Porphyry on modes of divination.
How is divination to be placed in reference to magic and theurgy? Porphyry had inquired concerning various methods of divination: in sleep, in trances, and when fully conscious; in ecstasy, in disease, and in states of mental aberration or enchantment. He mentioned divination on hearing drums and cymbals, by drinking water and other potions, by inhaling vapor; divination in darkness, in a wall, in the open air or in the sunlight; by observing entrails or the flight of birds or the motion of the stars, or even by means of meal. Yet other modes of determining the future which he lists are by characters, images, incantations, and invocations, with which the use of stones and herbs is often combined. These details make it evident how impossible it is to draw any dividing line between the methods of magic and divination, and Porphyry himself states that those who invoke the gods concerning the future not only “have about them stones and herbs,” but are able to bind and to free from bonds, to open closed doors, and to change men’s intentions. Among the virtues of parts of animals mentioned in his treatise upon abstinence from animal food are the powers of divination which may be obtained by eating the heart of a hawk or crow.[1403]
Iamblichus on divination.
Porphyry states that all diviners attribute their predictions to gods or demons, but that he wonders if foreknowledge may not be a power of the human soul or perhaps accountable for by the sympathy which exists between different parts of the universe. Iamblichus holds, however, that divination is neither a human art nor the work of nature but of divine origin.[1404] He perhaps regards it as little more than a branch of theurgy. He distinguishes between human dreams which are sometimes true, sometimes false, and dreams and visions divinely sent.[1405] If one is able to predict the future by drinking water, it is because the water has been divinely illuminated.[1406] That we can predict when the mind is diseased and disordered, and that stupid or simple-minded men are often better able to prophesy than the wise and learned, are for him but further proofs that foreknowledge is a divine gift and not a human science, while divination by such means as rods, pebbles, grains of corn and wheat simply excites the more his pious admiration at the greatness of divine power.[1407] He disapproves of divination by standing on characters,[1408] but sees no reason why divination in darkness, in a wall, or in sunlight, or by potions and incantations, may not be divinely directed. He will not, however, connect the disordered imaginations excited by disease with divine presentiments.[1409] From true divination he also separates the “natural prescience” of certain animals whose acuteness of sense or occult sympathy with other parts and forces of nature enables them to perceive some coming events before men do. Their power resembles prophecy, “yet falls short of it in stability and truth.”[1410] Augury is an art whose conjectures have great probability, but they are based upon divine signs or portents effected in nature by the agency of demons.[1411]
Are the stars gods?
The stars are on a totally different plane from the other substances employed in divination. To Porphyry’s question whether they are not gods Iamblichus is not content to reply that the celestial divinities comprehend these heavenly bodies and that the bodies in no way impede “their intellectual and incorporeal perfection.”[1412] He must needs go on to argue that the stars themselves, as simple indivisible bodies, unchanging in quality and uniform in movement, closely approach to “the incorporeal essence of the gods.” He then triumphantly if illogically concludes, “Thus therefore the visible celestials are all of them gods and after a certain manner incorporeal.” We may add the opinion of Chaeremon and others, noted by Porphyry, that the only gods were the physical ones of the Egyptians and the planets, signs of the zodiac, decans, and horoscope; all religious myths were explained by Chaeremon as astrological allegories.

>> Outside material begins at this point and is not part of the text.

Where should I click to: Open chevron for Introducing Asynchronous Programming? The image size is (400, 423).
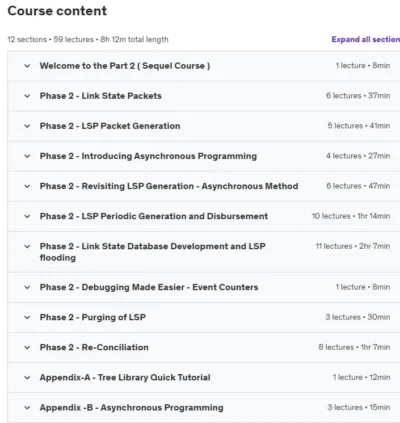point(27,156)

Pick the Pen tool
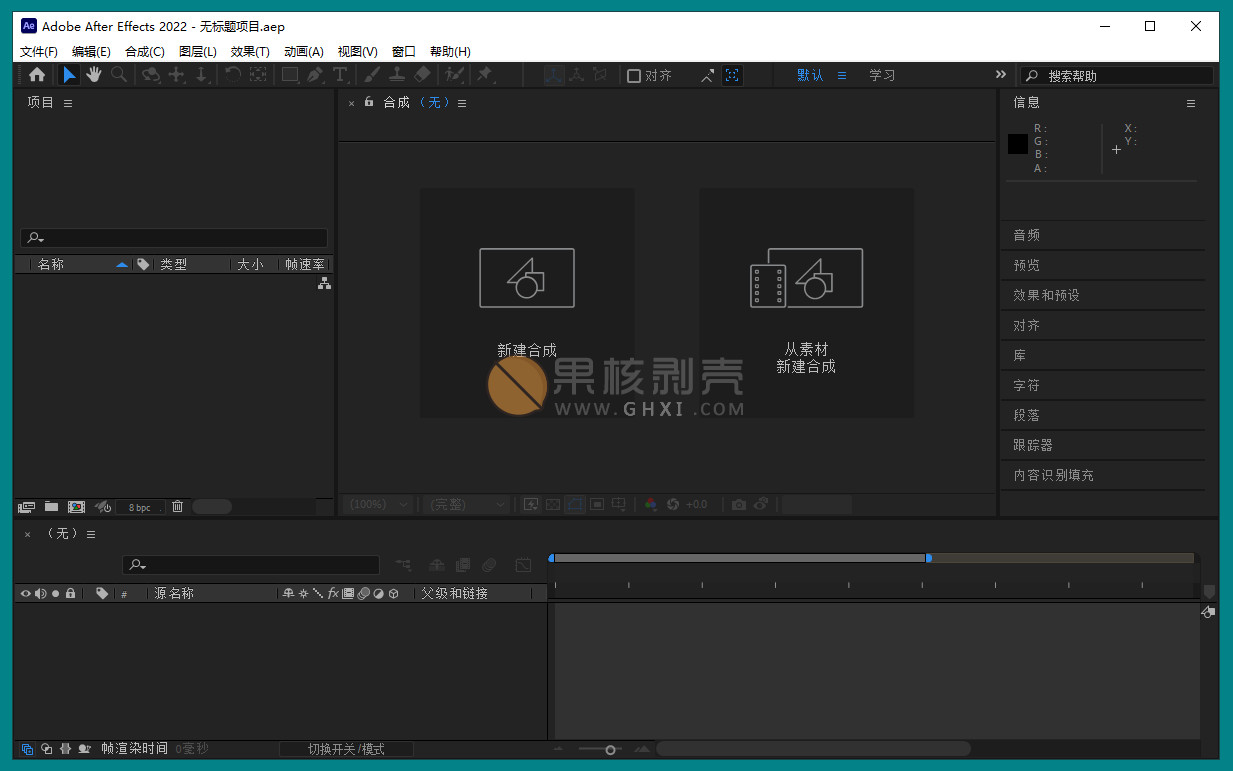[x=315, y=75]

Is there an art of astrology?
Porphyry objected that those who thus reduce religion to astrology submit everything to fate and leave the human soul no freedom, and furthermore that in any case astrology is an unattainable science. Iamblichus defends it against these objections, insisting that the universe is divided under the rule of planets, signs, and decans;[1413] that the Egyptians do not make everything physical but ascribe two souls to man, one of which obeys the revolutions of the stars, while the other is intellectual and free;[1414] and that there is a systematic art of astrology based on divine revelation and the long observations of the Chaldeans, although like any other science it may at times degenerate and become contaminated by error.[1415] Iamblichus further regards as ridiculous the contention of those “who ascribe depravity to the celestial bodies because their participants sometimes produce evil.”[1416] In the brief separate treatise, De fato,[1417] he again holds that all things are bound by the indissoluble chain of necessity which men call fate, but that the gods can loose the bonds of fate, and that the human mind, too, has power to rise above nature, unite with the gods, and enjoy eternal life.
Porphyry and astrology.
Whether Porphyry in his other extant works evidences a belief in astrology or not, and whether he wrote an Introduction to the Tetrabiblos or astrological handbook of Ptolemy, has been disputed.[1418] This Introduction ascribed to Porphyry was much cited by subsequent astrologers[1419] and was printed in 1559 together with a much longer anonymous commentary on the Tetrabiblos which some ascribe to Proclus.[1420]